Brief: State the number of lines in these records that include the string "Create", and say nothing more.

= = = =

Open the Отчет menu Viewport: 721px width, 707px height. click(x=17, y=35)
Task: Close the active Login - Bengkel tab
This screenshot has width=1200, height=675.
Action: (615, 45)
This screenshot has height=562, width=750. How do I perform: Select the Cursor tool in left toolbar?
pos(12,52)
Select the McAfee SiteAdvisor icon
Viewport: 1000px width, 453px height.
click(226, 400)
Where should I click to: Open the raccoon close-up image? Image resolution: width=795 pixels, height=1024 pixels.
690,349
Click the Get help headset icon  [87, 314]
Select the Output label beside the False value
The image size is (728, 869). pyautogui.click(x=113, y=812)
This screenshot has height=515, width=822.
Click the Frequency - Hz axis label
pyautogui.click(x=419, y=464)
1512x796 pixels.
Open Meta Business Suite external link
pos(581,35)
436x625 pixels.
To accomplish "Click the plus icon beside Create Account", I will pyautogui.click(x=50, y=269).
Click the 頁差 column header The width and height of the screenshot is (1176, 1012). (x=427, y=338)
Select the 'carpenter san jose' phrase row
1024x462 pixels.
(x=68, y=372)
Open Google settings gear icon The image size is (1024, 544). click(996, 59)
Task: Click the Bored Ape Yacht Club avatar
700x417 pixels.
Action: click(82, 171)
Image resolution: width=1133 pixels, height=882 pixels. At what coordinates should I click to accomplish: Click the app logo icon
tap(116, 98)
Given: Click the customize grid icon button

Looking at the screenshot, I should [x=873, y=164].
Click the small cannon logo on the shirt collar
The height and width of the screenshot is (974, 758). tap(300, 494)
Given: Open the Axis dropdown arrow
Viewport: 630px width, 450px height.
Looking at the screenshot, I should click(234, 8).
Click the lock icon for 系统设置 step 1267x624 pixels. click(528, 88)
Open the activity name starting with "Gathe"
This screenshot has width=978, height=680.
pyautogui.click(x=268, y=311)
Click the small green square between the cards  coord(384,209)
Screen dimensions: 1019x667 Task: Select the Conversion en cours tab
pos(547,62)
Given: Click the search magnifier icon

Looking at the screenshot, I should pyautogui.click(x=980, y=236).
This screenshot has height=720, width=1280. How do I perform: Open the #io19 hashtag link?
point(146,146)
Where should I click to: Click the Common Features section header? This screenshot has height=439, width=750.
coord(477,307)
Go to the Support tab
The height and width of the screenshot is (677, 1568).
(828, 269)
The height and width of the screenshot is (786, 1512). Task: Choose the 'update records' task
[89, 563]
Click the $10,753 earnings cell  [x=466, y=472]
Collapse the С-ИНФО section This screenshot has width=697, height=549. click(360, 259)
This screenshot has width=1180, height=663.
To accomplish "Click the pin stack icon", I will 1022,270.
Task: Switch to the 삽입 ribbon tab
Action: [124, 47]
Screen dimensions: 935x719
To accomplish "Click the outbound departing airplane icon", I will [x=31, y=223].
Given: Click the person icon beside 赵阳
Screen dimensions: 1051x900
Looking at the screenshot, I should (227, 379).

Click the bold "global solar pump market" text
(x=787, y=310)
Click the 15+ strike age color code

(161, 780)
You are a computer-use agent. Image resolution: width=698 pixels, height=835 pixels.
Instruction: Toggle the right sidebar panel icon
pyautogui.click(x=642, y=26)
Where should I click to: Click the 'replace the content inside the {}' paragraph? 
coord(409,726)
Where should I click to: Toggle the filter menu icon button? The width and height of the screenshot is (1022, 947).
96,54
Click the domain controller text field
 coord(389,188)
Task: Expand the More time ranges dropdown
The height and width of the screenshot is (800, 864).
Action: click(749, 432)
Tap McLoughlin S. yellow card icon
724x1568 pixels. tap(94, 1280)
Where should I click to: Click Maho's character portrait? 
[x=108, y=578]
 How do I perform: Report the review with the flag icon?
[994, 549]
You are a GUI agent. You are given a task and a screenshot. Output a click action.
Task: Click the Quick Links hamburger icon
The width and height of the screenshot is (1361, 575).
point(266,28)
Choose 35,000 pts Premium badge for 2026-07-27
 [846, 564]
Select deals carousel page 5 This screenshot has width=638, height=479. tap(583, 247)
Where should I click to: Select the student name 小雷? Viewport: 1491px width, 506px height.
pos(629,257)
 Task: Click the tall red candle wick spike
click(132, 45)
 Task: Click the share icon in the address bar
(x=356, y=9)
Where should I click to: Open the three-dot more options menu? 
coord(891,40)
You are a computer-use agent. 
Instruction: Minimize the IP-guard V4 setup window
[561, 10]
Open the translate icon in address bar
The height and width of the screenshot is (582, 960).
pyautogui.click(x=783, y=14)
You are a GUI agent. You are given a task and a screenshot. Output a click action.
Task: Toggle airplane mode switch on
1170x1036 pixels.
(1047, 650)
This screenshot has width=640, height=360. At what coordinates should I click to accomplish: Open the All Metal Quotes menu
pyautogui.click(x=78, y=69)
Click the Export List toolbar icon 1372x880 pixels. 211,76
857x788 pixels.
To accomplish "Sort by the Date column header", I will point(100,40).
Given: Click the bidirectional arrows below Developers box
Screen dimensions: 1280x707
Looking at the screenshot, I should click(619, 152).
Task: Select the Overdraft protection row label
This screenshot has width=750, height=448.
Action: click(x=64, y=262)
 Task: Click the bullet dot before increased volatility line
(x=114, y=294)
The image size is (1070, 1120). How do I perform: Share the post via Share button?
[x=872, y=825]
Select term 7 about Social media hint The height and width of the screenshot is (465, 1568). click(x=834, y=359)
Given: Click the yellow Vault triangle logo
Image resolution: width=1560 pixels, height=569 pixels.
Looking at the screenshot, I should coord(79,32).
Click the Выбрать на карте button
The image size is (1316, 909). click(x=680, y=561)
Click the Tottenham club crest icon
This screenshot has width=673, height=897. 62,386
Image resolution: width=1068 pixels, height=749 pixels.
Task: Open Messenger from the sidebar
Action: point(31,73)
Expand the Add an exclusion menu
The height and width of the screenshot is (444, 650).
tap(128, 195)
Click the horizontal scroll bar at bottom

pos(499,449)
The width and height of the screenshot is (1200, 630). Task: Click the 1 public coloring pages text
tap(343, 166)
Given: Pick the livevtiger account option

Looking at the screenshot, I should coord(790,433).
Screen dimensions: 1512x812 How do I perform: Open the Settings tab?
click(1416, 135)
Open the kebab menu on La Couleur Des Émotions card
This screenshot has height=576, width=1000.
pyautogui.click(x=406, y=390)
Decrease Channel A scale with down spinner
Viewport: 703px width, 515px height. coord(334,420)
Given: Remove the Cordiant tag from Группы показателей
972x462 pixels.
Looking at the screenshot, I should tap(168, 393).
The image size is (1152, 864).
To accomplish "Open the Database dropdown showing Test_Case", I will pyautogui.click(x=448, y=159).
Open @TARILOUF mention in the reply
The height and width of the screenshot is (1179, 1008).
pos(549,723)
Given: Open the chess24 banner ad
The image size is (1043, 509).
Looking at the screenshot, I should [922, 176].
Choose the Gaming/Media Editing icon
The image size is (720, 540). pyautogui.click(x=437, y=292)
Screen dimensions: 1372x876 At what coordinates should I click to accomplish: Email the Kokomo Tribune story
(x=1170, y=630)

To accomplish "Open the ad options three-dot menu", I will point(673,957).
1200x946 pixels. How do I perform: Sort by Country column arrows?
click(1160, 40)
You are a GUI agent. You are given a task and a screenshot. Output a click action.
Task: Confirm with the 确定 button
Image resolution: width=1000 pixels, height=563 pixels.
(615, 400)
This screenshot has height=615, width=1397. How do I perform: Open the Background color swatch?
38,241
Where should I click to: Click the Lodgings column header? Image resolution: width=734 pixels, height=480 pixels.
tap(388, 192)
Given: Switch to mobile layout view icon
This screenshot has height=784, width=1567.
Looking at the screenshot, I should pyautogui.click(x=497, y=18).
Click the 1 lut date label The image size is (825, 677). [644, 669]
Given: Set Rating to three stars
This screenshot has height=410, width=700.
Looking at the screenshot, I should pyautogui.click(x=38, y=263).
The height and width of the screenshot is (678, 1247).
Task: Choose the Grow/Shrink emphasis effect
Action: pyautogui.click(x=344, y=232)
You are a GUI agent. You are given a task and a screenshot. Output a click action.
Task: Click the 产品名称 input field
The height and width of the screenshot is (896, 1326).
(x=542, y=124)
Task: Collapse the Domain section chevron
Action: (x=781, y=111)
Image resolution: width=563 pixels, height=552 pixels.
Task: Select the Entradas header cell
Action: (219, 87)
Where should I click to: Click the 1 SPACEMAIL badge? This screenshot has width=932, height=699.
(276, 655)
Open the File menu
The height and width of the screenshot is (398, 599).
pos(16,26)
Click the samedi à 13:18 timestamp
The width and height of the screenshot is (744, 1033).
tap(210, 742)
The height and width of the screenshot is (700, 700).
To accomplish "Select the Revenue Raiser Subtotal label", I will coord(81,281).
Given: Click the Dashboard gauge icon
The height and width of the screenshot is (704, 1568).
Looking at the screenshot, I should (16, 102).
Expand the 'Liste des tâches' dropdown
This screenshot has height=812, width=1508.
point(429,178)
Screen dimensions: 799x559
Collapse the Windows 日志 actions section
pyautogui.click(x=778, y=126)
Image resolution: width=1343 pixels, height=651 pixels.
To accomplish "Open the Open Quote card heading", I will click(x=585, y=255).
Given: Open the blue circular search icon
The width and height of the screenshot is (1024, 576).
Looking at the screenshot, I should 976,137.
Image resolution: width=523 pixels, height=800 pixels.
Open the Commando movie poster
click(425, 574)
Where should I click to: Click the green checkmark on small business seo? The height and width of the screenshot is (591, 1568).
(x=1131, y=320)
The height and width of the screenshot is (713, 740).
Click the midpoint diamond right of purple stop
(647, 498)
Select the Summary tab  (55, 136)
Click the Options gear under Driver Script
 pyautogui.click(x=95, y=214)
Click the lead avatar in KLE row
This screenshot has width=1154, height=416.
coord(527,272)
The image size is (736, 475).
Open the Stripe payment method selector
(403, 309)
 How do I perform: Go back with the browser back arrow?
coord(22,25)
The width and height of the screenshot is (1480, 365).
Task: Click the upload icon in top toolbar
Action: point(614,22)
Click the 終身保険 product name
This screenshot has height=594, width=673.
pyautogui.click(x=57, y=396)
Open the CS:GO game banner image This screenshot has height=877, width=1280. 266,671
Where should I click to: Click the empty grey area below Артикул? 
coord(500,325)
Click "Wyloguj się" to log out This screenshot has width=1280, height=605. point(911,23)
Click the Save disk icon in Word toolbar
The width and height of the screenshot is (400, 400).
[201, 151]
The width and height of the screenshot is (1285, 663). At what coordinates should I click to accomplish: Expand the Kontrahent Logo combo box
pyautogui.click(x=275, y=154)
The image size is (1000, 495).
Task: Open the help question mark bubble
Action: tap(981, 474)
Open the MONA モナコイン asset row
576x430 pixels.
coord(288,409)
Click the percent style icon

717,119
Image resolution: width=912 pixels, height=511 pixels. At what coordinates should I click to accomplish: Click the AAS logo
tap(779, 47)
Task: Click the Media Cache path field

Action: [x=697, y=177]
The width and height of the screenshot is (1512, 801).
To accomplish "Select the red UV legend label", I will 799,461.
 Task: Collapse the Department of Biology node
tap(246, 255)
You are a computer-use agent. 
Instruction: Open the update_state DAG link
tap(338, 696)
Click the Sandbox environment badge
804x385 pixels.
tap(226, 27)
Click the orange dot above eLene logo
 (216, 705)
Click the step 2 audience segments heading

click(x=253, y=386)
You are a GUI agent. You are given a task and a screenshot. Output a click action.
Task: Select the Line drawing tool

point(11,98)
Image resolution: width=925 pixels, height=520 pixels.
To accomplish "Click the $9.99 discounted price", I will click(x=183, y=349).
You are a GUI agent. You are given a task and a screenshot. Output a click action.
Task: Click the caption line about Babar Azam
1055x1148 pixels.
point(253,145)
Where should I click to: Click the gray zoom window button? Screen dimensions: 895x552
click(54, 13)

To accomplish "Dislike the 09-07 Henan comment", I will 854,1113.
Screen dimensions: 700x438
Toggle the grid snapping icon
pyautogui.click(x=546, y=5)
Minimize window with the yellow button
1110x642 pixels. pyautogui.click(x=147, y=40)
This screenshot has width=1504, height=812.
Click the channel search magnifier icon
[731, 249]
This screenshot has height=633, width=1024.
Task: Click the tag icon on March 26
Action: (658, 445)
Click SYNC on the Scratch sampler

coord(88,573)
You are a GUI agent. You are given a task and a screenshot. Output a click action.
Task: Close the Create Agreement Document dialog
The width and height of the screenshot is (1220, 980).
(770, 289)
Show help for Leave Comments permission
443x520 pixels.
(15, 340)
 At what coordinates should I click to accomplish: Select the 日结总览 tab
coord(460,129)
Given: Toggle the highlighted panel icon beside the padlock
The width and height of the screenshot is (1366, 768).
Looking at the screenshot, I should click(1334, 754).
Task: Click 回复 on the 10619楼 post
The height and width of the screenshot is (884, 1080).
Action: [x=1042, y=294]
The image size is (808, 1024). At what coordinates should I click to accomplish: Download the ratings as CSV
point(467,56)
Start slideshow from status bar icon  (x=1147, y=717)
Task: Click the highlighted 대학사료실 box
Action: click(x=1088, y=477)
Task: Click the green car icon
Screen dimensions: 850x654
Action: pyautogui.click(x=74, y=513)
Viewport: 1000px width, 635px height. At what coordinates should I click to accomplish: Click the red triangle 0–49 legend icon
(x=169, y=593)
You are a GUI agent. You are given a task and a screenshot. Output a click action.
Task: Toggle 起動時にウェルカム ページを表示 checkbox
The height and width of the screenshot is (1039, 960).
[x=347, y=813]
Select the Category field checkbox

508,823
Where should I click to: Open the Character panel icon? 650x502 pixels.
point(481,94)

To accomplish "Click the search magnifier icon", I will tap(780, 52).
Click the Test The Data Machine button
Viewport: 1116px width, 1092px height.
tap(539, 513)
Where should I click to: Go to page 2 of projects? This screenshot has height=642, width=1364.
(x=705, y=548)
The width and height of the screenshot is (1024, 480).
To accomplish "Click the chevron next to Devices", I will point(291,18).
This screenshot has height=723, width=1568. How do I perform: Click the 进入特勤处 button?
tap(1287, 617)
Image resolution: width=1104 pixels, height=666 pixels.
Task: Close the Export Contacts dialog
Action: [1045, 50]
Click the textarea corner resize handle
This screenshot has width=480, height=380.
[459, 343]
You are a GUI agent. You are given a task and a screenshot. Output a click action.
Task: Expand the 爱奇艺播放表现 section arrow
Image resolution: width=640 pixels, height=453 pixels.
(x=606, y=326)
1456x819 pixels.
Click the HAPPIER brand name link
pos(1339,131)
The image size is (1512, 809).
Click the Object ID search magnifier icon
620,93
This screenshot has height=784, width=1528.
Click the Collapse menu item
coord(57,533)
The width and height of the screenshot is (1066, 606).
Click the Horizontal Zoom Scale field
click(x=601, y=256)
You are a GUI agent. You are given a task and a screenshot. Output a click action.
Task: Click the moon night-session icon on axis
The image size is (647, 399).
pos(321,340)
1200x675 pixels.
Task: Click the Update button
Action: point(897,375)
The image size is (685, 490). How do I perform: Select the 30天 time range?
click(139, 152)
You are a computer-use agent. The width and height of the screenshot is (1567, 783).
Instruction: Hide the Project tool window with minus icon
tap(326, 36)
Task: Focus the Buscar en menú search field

= = = =

Response to the exercise: 2